I had worked on another image a couple of years ago in acrylic that I was never very happy with, but I liked the idea:
I really like the feeling of the finch sitting on the cold, bare, slightly snow-dusted branches, so I took the same source photo and simplified the overall look to get this year's general (i.e. to friends & family) card:
Adana 4x6 No 2 on Strathmore Bristol paper using Speedball water-soluble inks. The image is 5 1/2"x3". I was pretty happy with the text (first time I've used it really in a print - have to write backwards for the text to read correctly; cheers for computer software & printers!!). It performed sufficiently, but I still wasn't 100% pleased.
I thought I'd try my hand at chine collé. So I printed the piece first on kitakata green paper (a thin Japanese paper), then mounted it (using nori paste) onto Cartiera Magnani "Pescia", a stiffer, supposedly "creamy smooth" printmaking paper, although it's really rough (cold pressed) with quite a tooth, and very thick. I'd ordered it from Dick Blick in a "what the heck" moment, but I don't really think it's appropriate for relief printing, or at least not what I do.
Really, for the chine collé, you're supposed to place your fine paper on top of your inked plate, dust with nori powder or paste the back of the fine paper, then place your mounting paper on top, and run everything through a press. As I don't have a press, this wasn't going to work. And the whole point to using finer paper was so that I wouldn't have such a hard time burnishing to transfer the image. Unfortunately, the Speedball doesn't ever really loose its water solubility, so the moist paste spread very thinly on the back still slightly activated the dried ink on the front, resulting in a few of these with a couple of tiny smudges here or there.
The card will be folded between the text & image, so that the image sits facing forward. The fold is not centred, so you end up with kind of an interesting card. I love the pale green of the kitakata paper, and it has a beautiful finish that's just a dream to print on. I'm definitely going to use it again.
Finally, I had one more image I wanted to play with. I have been working on this image in various print media over this year. First was a stone lithograph, then an acrylic monotype, and now I've done it in a linocut relief print.
The original image was a pencil sketch of a photograph I took up at Dad's one winter. I really love the contrast of the aspen against the conifers in the background, and the neat textures of the bark on the aspen.
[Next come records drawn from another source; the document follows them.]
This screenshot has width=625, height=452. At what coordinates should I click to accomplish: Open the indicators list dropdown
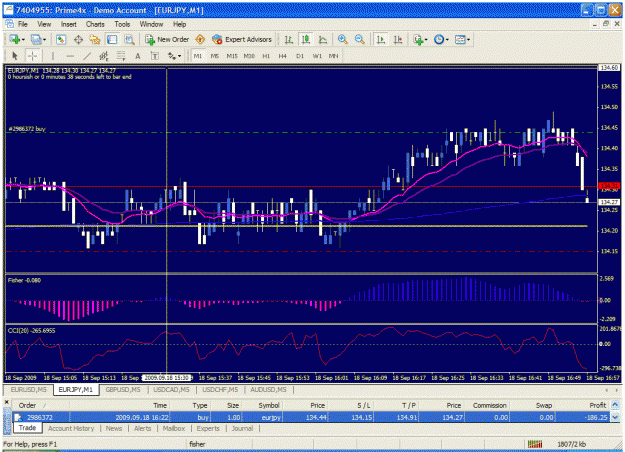click(x=420, y=39)
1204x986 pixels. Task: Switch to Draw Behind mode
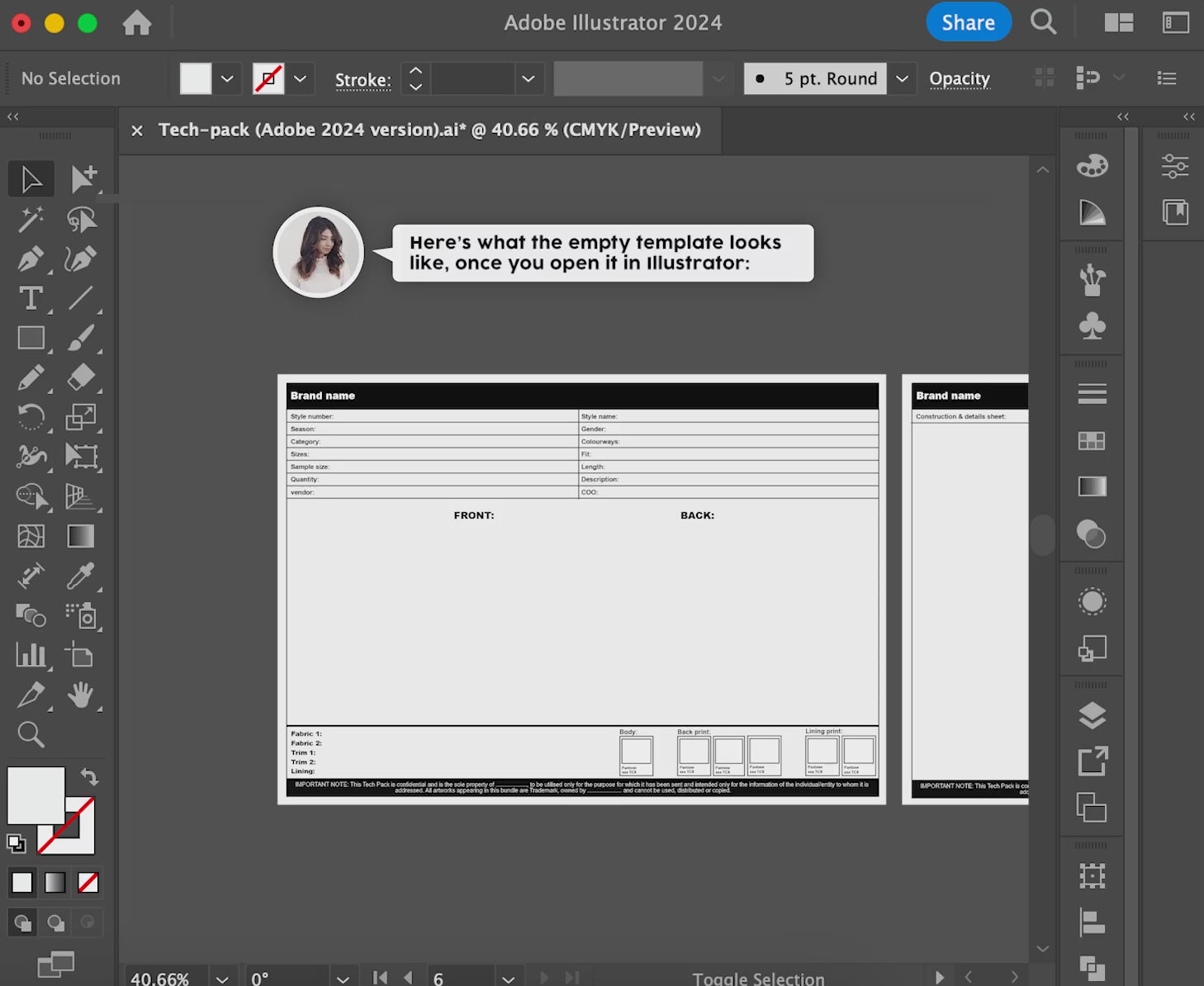[55, 922]
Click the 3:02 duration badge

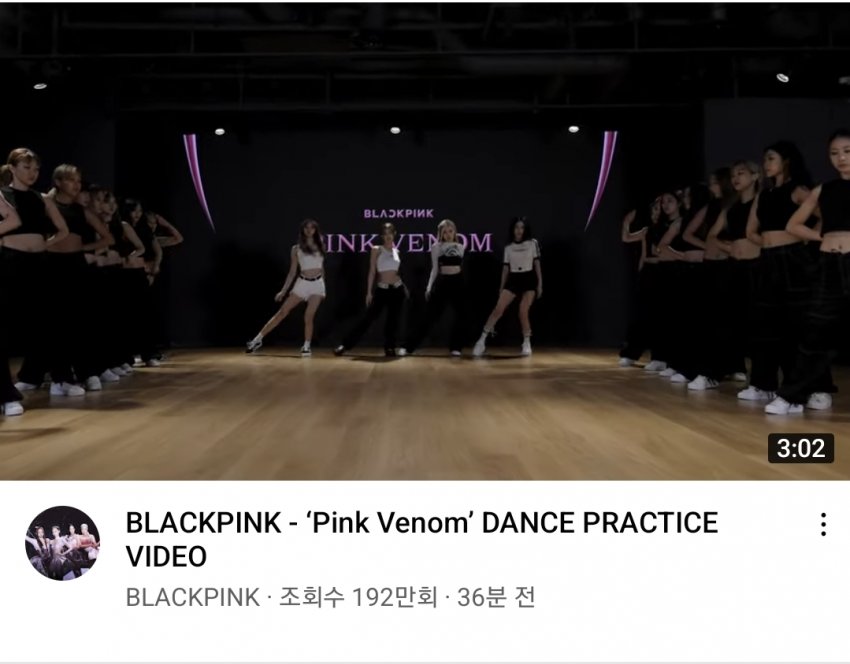pos(801,448)
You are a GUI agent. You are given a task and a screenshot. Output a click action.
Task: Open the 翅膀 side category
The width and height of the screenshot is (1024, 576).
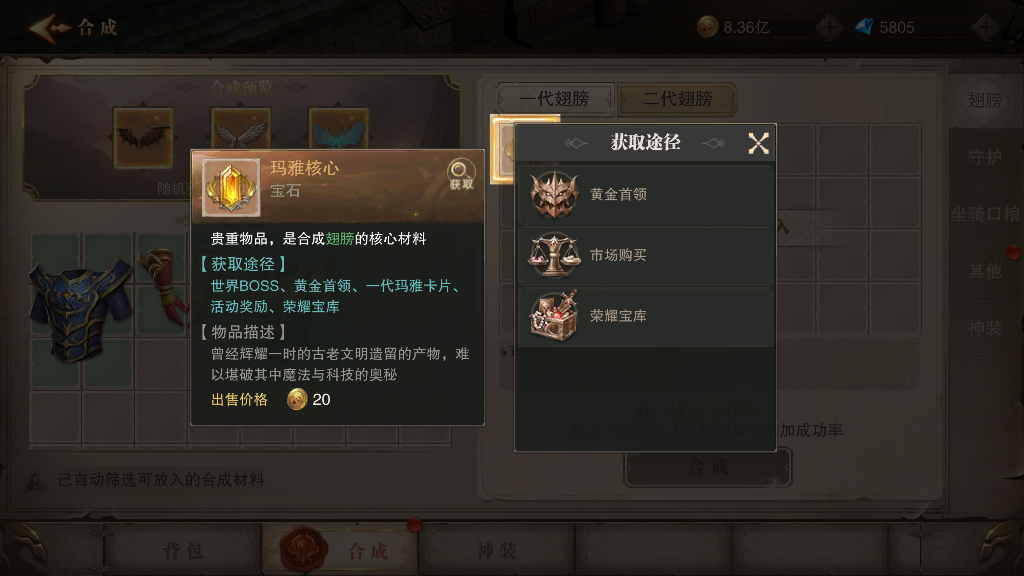coord(984,100)
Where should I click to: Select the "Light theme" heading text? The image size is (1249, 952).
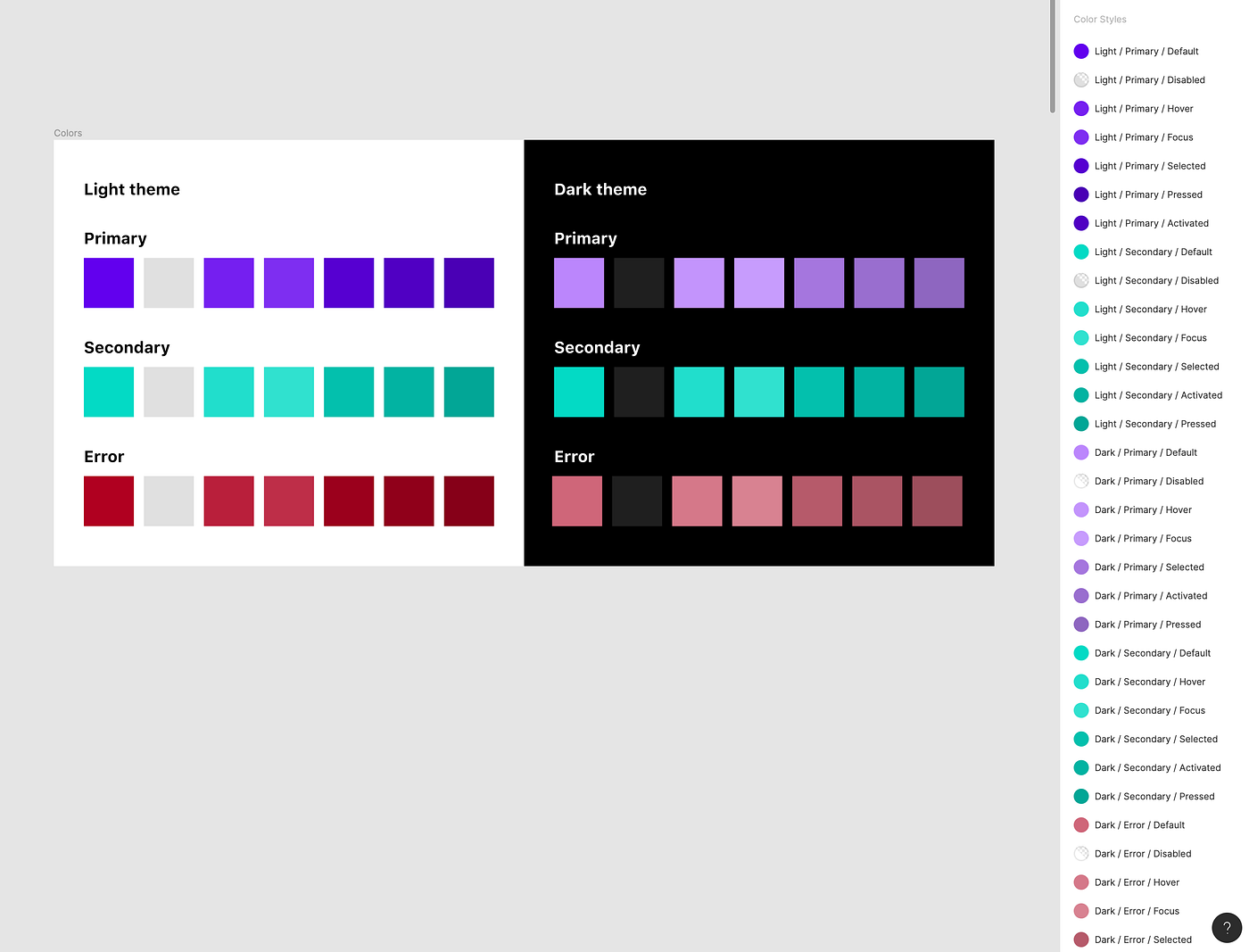click(x=131, y=189)
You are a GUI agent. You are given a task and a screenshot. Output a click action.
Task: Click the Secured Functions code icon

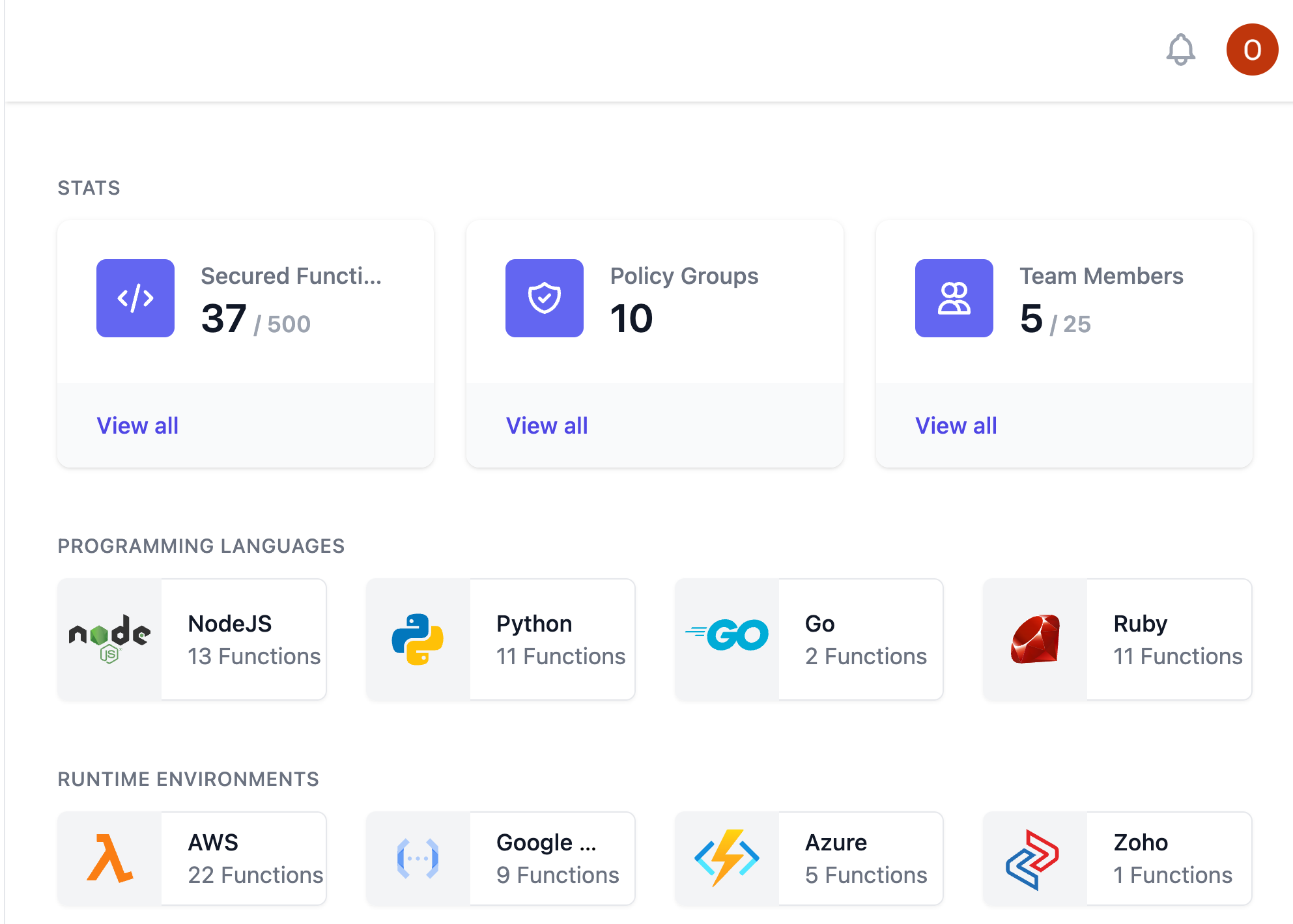[x=135, y=298]
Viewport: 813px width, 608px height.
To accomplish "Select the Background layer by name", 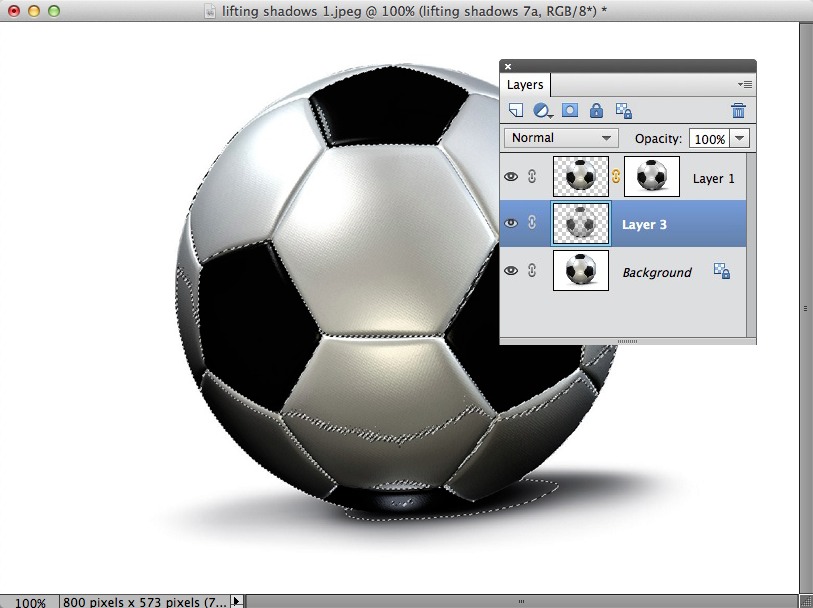I will point(657,272).
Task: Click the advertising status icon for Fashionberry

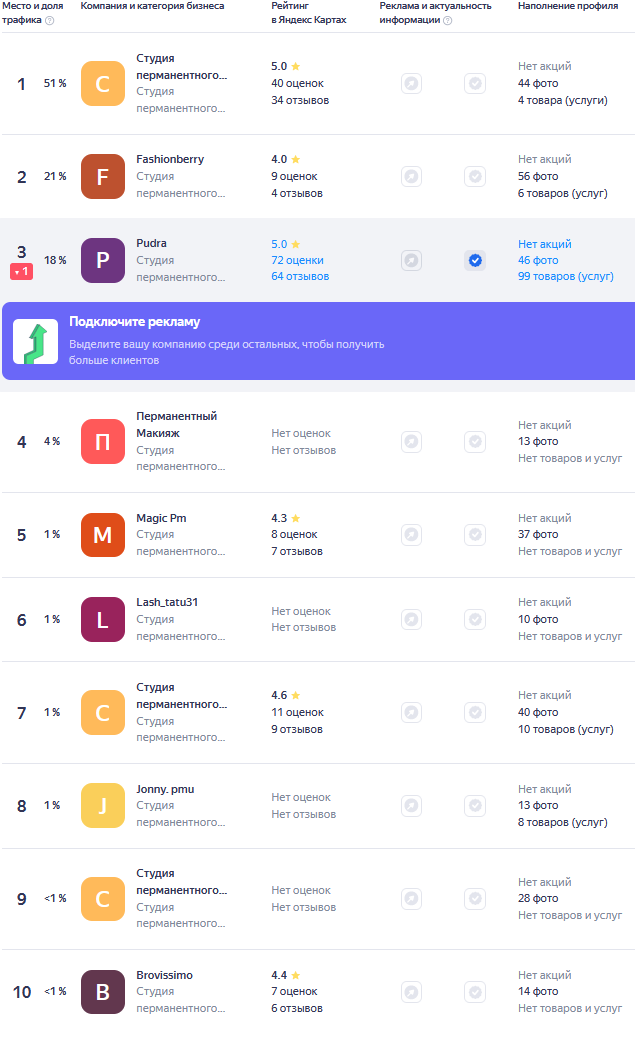Action: click(x=412, y=176)
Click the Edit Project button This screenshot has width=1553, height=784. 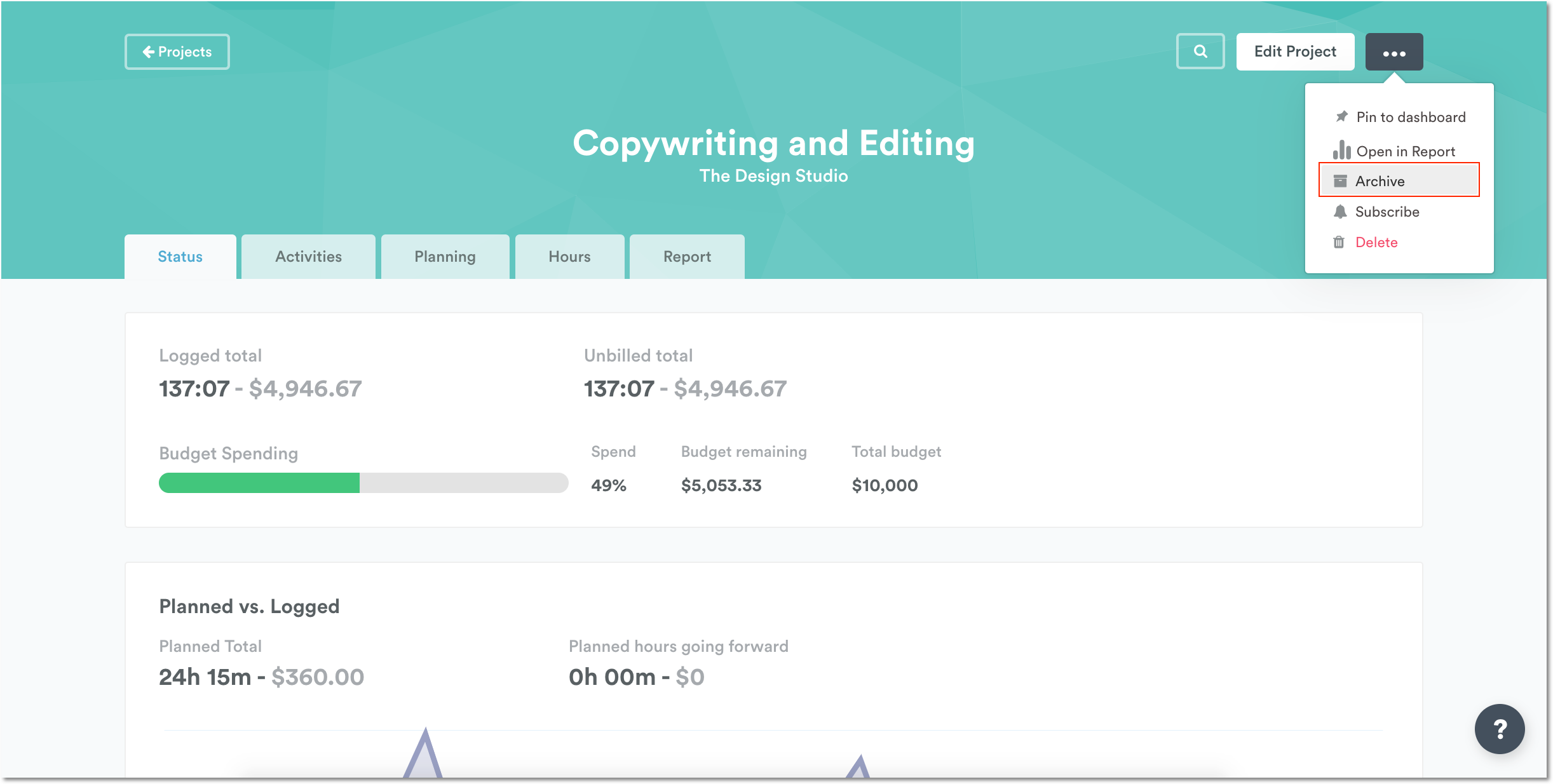coord(1294,52)
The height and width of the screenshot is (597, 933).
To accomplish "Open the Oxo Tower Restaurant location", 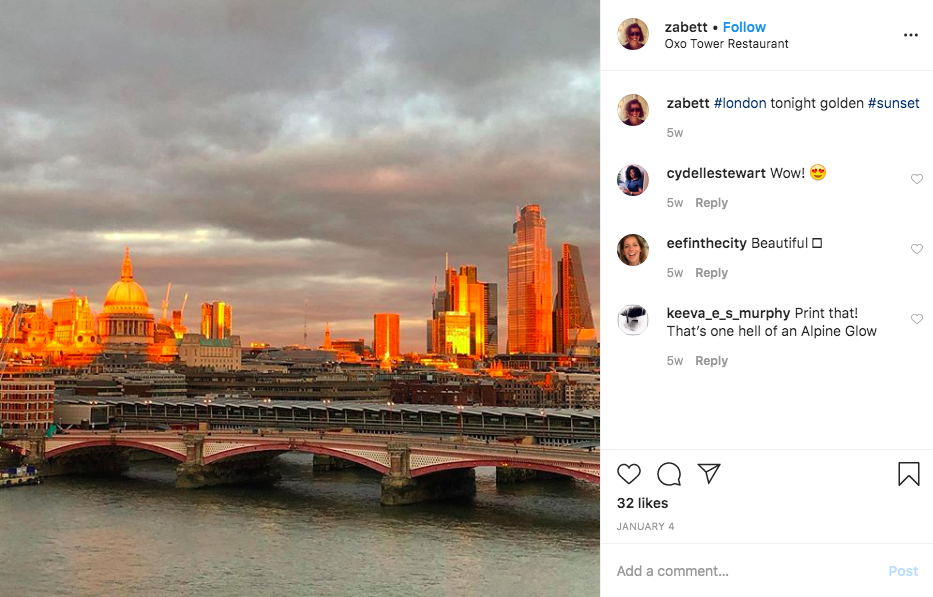I will coord(726,44).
For this relief print, I wanted the image smaller, so I scanned the sketch, reduced the dimensions, mirror-flipped it, and printed it off, then stuck it onto the lino block.
I used graphite paper to trace the image onto the block (so the graphite paper is placed between my working sketch and the block). This is great stuff because the resulting line is quite fine, and I can erase the graphite before I print, so that I don't get graphite transferring onto the final paper.
I removed all the areas that I wanted to stay white using wood carving tools to carve away the linoleum. Here's a photo of the inked up lino block showing the carving details:
I ran a few proofs and fiddled a bit with the image, but then was happy with the result pretty quickly. The final prints (so far only 20 for the second print exchange, but I think I'll do more), are on Rising Stonehenge grey paper, and the image size is 6.25"x3.5", printed using Faust's AquaLine water-soluble "Carbon Black". It's very buttery to use, a bit stinky, but I really like using it, and it seems to print quite well on heavy paper with hand burnishing (an unusual find, for me!).
I'm very pleased with the end result (this photo is somewhat warmer than the actual print), and will be doing more than 20 for the edition. But my arms have given up tonight so I won't be doing any more prints for a little while.